What does it all mean?
While it is tempting to join with commentary along the lines of “National Grid expects [insert dramatic headline]”, it is important to keep in mind that these scenarios outline possible rather than predicted future outcomes – as system operator, National Grid needs to explore the ways in which the energy systems it manages may change over time, in order to develop operational responses to those changes that allow it to continue to meet its statutory obligations. This means that the scenarios reflect potential outcomes for which National Grid may need to plan in future, rather than its opinion of what the future is likely to look like.
However, it is interesting for market participants to understand something of National Grid’s reasoning and the range of scenarios it believes are possible. National Grid devotes significant resources to modelling these scenarios and welcomes input and feedback from the industry, and its thinking in these areas will inform its development of the balancing and ancillary markets that form a critical part of the business case for many emerging energy models.
Another interesting question is in terms of relative cost, something National Grid is only just starting to explore. It has so far developed initial cost projections for the two 2050 compliant scenarios, Community Renewables and Two Degrees, which apparently indicate that in 2050, the costs for these scenarios are broadly similar overall, with the contribution of the electricity generation, industrial, commercial and residential energy demand (including heat) and transport sectors is also being comparable.
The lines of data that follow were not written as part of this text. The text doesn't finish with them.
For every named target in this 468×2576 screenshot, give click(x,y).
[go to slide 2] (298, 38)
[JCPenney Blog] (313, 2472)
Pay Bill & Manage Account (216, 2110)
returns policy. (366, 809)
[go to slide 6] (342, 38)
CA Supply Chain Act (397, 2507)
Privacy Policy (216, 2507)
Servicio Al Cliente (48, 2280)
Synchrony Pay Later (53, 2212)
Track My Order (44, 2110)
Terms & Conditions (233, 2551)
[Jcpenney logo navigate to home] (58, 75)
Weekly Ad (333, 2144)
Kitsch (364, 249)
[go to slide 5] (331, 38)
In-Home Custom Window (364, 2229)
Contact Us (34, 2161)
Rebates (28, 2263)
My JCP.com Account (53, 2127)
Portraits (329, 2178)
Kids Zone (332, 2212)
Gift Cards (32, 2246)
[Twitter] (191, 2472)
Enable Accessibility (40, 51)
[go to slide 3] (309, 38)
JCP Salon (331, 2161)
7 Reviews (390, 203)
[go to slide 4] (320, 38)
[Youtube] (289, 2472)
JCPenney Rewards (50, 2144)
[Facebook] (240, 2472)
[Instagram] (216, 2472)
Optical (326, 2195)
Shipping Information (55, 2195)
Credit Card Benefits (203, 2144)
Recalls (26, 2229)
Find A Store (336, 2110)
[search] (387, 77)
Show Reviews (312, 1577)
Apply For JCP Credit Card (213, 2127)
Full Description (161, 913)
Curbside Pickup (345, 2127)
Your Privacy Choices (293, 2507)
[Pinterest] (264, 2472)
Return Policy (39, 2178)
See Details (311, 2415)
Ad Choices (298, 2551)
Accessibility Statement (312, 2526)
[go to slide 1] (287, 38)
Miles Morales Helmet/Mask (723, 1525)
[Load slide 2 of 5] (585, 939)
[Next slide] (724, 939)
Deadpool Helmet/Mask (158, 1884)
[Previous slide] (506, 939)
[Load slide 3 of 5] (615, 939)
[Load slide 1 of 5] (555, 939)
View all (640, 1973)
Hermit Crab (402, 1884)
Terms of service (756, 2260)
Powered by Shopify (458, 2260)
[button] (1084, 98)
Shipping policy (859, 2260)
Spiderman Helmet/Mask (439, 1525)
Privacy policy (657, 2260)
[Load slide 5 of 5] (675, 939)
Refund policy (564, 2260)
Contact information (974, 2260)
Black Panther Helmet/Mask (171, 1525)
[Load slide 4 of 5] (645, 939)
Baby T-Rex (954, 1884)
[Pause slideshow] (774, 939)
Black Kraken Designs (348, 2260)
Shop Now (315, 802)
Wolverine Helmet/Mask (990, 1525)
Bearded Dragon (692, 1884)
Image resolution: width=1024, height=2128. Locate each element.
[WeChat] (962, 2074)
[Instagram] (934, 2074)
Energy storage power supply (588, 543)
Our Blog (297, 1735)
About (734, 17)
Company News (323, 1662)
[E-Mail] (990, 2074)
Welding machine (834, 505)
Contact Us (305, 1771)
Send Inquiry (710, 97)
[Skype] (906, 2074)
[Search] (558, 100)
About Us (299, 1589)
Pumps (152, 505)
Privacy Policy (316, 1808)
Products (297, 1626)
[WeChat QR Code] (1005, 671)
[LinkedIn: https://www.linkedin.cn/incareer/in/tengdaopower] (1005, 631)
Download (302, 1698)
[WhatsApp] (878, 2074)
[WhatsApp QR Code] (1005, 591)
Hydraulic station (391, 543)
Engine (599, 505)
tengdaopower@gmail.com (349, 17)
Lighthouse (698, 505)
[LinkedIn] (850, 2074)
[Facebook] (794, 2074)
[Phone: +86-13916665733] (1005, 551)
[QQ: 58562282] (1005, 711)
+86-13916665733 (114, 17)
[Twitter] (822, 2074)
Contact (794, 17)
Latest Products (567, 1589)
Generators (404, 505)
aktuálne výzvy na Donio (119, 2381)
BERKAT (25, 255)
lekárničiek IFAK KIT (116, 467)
The actual level of these costs has not been provided.
It would be useful for market participants and policymakers to understand the costs associated with the different scenarios, and in particular the difference between Steady Progression and Community Renewables being at the extremes of the range of predicted outcomes. This would enable an assessment as to whether the expected additional cost of the Community Renewables scenario was justified in terms of the projected improvement in carbon intensity (which, rightly or wrongly is a key driver of energy policy). It would also give the public some insights into the expected costs of energy policy in general, which might lead to pressure for different outcomes.